衆院選2012(36)新政権はもう動き始めている

この連載もこの回を含めてあと2回で終わりにしようと思っています。

得票率からみて、自民党の圧勝は積極的な国民の支持によるものではなかったのは明らかなのですが、「期待してない」と言っても勝手に政治は進んでいってしまいます。

先日、安倍新政権の内閣が発表になりました。→第2次安倍内閣 閣僚名簿

「お友達内閣」なんて呼ばれることも多く、個人的にはベストとはほど遠い内閣だと感じますが、決まったからには、足を引っ張るよりいい仕事をさせるように建設的にサポートしたいと思ってます。

既にいいニュースもあります。「強い経済を取り戻す」というのが新内閣にあるそうですが、安倍総理が選挙前から大胆な金融政策を積極的に訴えるようになってから円安が進み、既に10円近く円が安くなっています。またリバウンドしないとも言えないですが、ここはしっかりと評価した上で、適正な為替レートまで行きつくように建設的にサポートしていきたいですね。

また、安倍総理は、来年夏に控えた参院選までに、ネット選挙を解禁することも名言しています。これは、総理にとってもネトウヨを取り込んで追い風にしたいという思惑があるようなので、実現させてくれると思います。
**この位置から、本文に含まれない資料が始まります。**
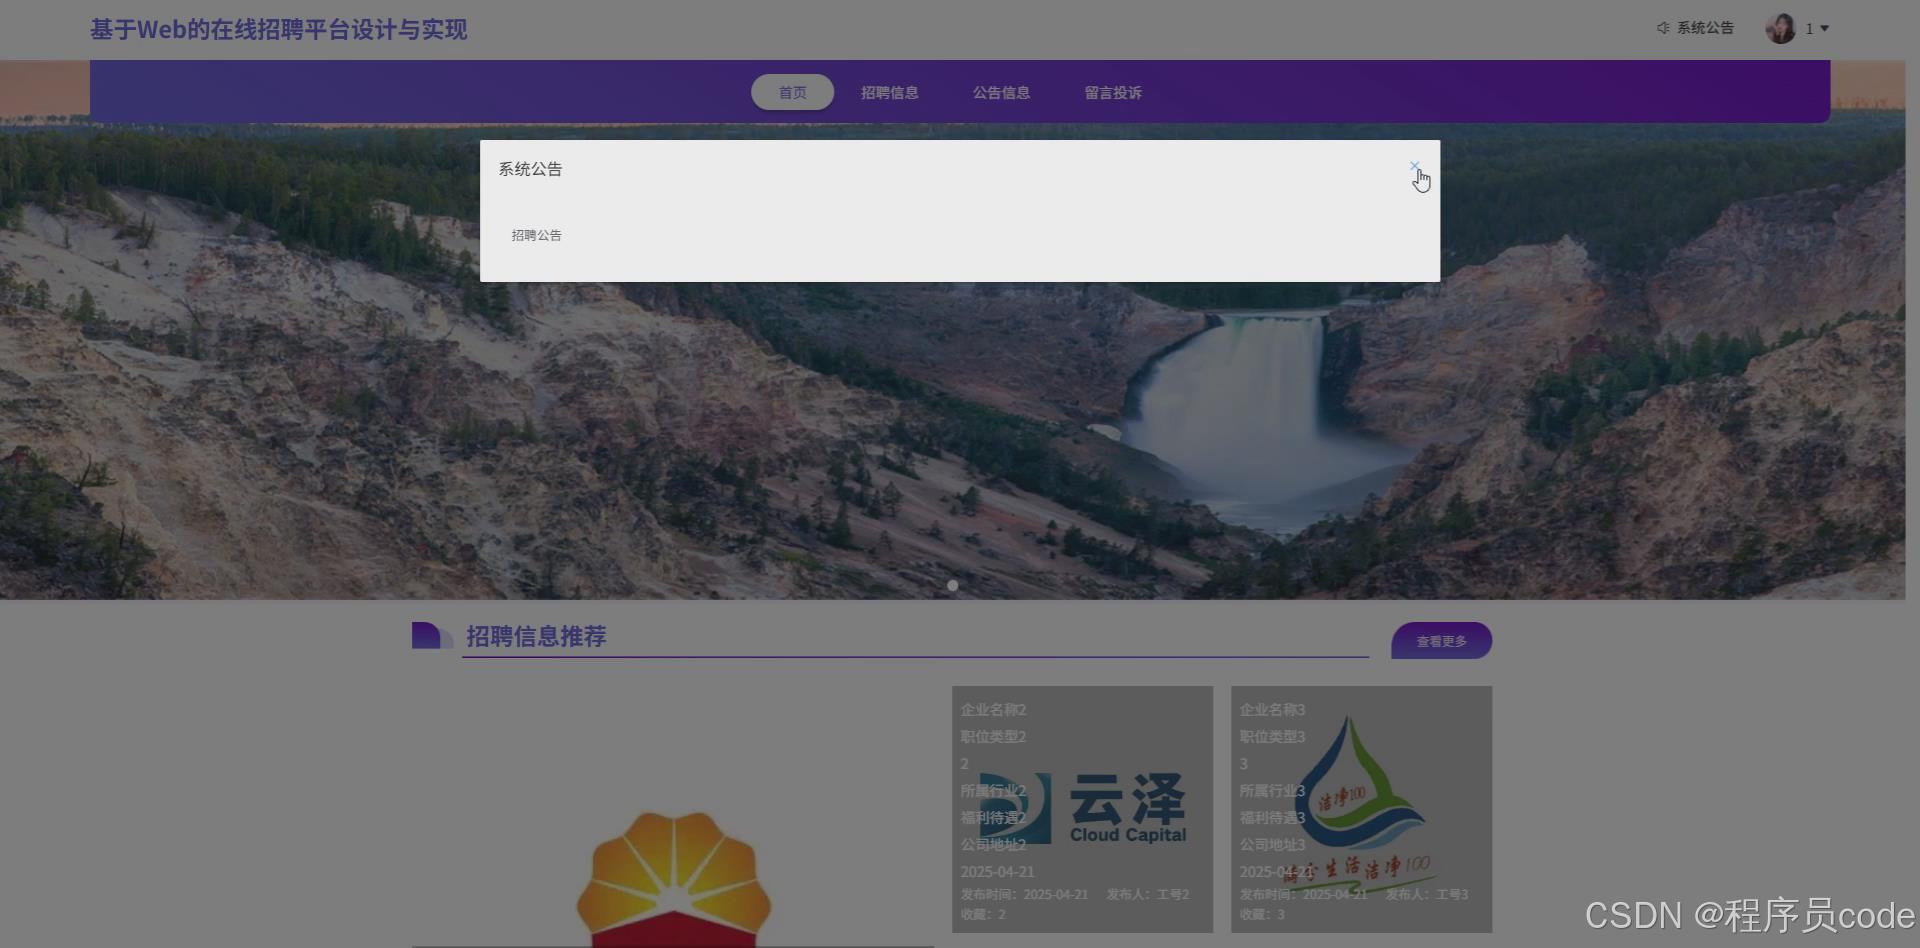Image resolution: width=1920 pixels, height=948 pixels.
Task: Switch to the 招聘信息 tab
Action: [x=890, y=92]
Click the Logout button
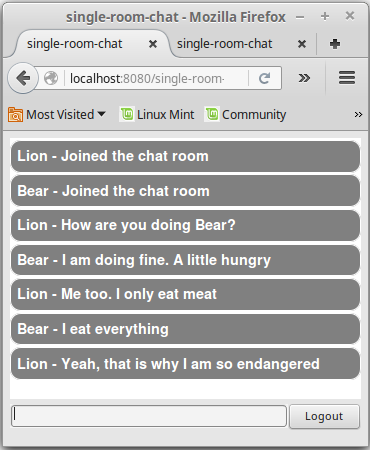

自公の連立政権での合意内容も決まりました。もちろん、自民党が単独過半数の議席を獲得しているので、公明党には自民党の政策を覆すような影響力は持ってないのですが、それでもよく見ると、連立合意では自民党の主張に微妙に影響を与えています。

自公、連立政権で合意 重点課題に「大型補正予算」(一覧)

原発政策については、公明党が公約に掲げた「原発ゼロ」を採用されなかったんですが、それでも「原発依存度を減らす」という表現を取り入れました。安全が確認された原発の再稼働は容認していますが、原発維持やこれ以上の推進には公明党が歯止めをかけるはずです。原発の依存度をどこまで減らすかは、僕たち国民の努力や圧力にかかっているのかなと思います。

景気対策については、自民党はマニフェストで、国土強靭化のために10年間で200兆円を使うと豪語し、新規案件も含む内容だったのでバラマキは必至でした。公明党も防災・減災のために10年で100兆円を支出する政策を掲げていましたが、合意文書の中に「自然災害に備え、防災機能を総点検し、国民の命を守る防災・減災のための公共投資を計画的に実施する」と明記させたのは、公明党の影響力だと思います。

TPPについては、選挙前は両党とも慎重姿勢でしたか、一転して交渉参加に前向きになっている節があります。ただ、TPPは絶対悪ではなく、僕たち国民が政治的にも消費者としても賢くあれば、ピンチどころかチャンスにも出来ます。

消費税増税については、社会保障と税の一体改革の三党合意時に公明党が訴えていた「増税の条件」が今回の連立政権の合意文書に反映されています。それは「デフレなら税率を引き上げない」ということと「軽減税率の導入」です。個人的に三党合意の時に思ってたんですが、「景気が悪い時に増税なんてもっての外」と言ってた人は、景気対策に本気ではなかったということではないでしょうか。やりようによっては、これから数年で景気を改善することは出来ます。増税の第一段階の平成14年の4月までに前向きに適切な景気対策をして景気を良くしちゃえばいい話なのではないでしょうか?

このように、公明党は議席数は少なくても、意外と影響力を持っています。万年野党で「反対」しかせずに結局影響力のほとんどない政党とは違います。公明党は自民党とくっついていることで批判されることもありますが、反対して結局何も変えられないより、完全に覆せなくても微調整して具体的な影響を与える手法もそろそろ評価されてもいいのではないかと思います。これはある意味、茂木健一郎さんの言う「アンチからオルタナティブへ」ということでもあると思います。

今後も、自公政権の動向を出来る限りフェアな視点で見守りつつ、参加出来る部分は積極的にサポートしていきたいと思っています。